## WHAT THIS TASK INVOLVES
Repeat exactly the line that contains "Where should I click to: Reset" and every line after it, down to the last line of the entries below. Do not include pictures.

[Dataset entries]
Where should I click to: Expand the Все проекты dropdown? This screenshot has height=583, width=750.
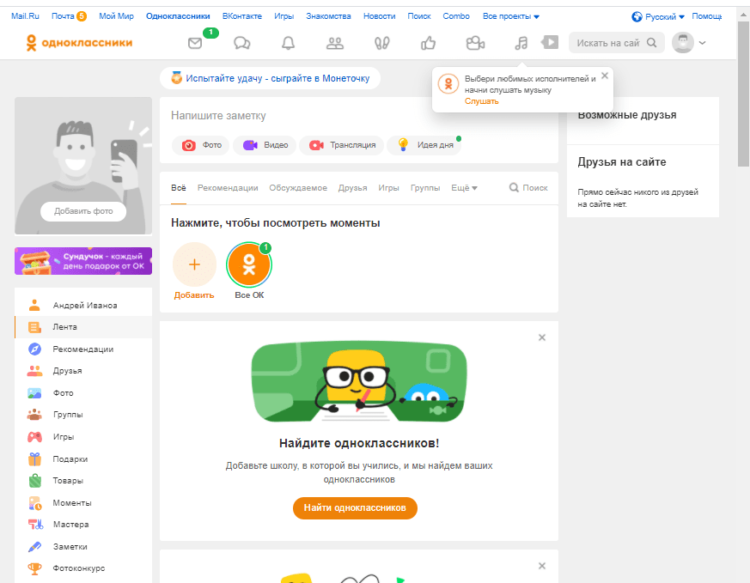(510, 17)
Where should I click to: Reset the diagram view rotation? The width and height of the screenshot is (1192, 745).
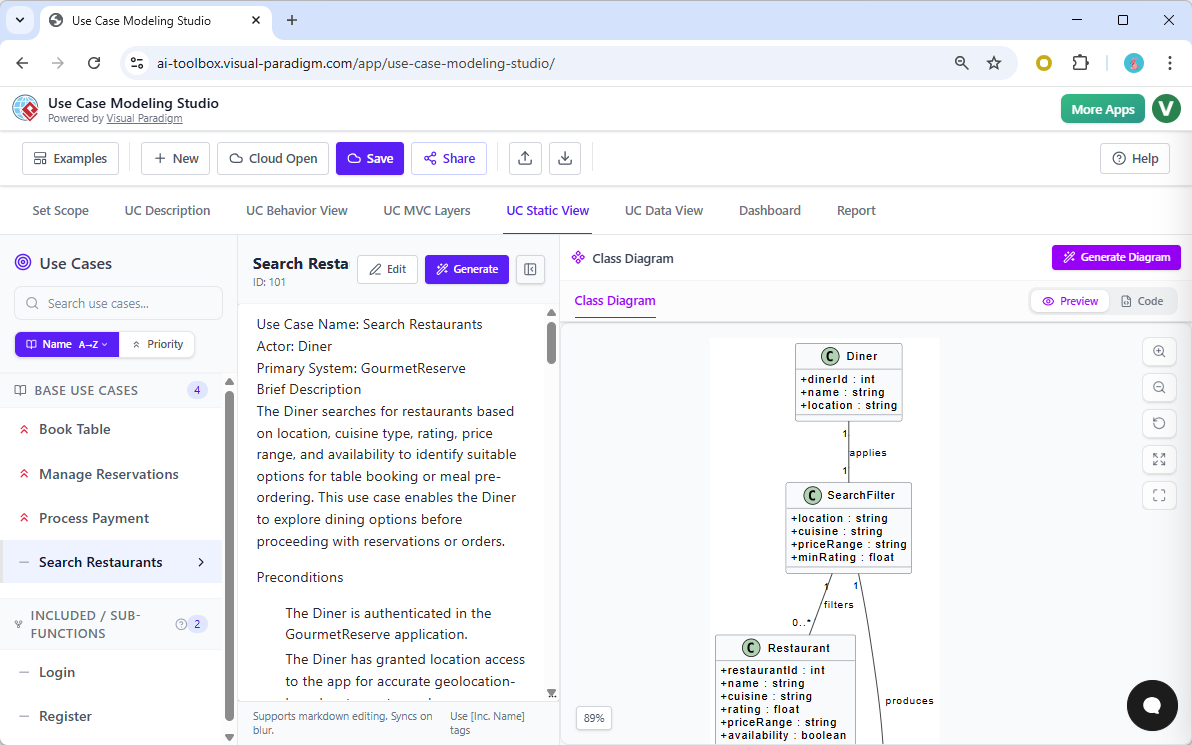pos(1159,423)
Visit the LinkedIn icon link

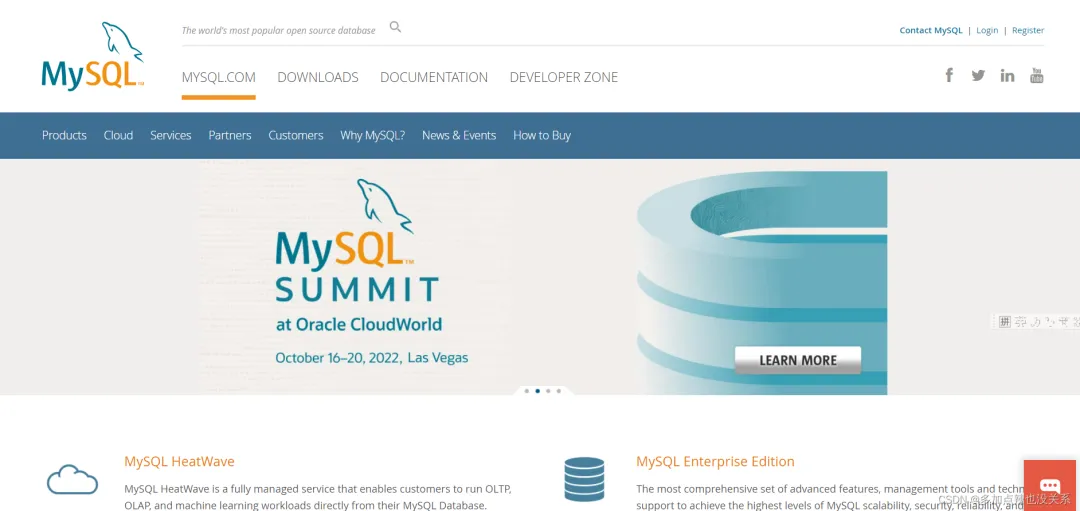1007,76
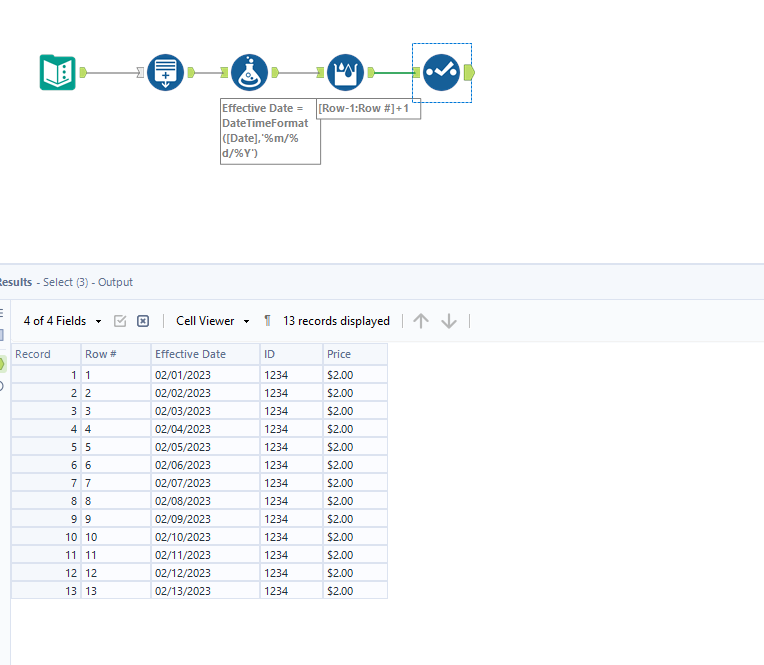
Task: Click the Input Data tool's output anchor
Action: [x=84, y=73]
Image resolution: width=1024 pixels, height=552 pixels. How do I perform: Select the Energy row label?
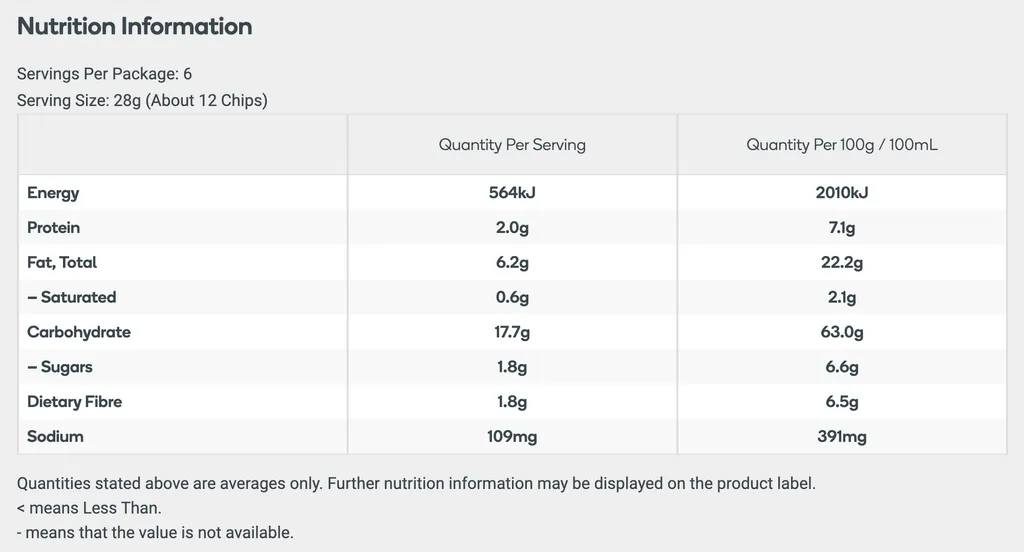point(53,193)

## EXERCISE SOLUTION
Where should I click to: Reset the diagram view rotation? The width and height of the screenshot is (1192, 745).
pos(1159,423)
Visit the LinkedIn icon link

1007,76
Task: Click the Input Data tool's output anchor
Action: [x=84, y=73]
Image resolution: width=1024 pixels, height=552 pixels. How do I perform: Select the Energy row label?
point(53,193)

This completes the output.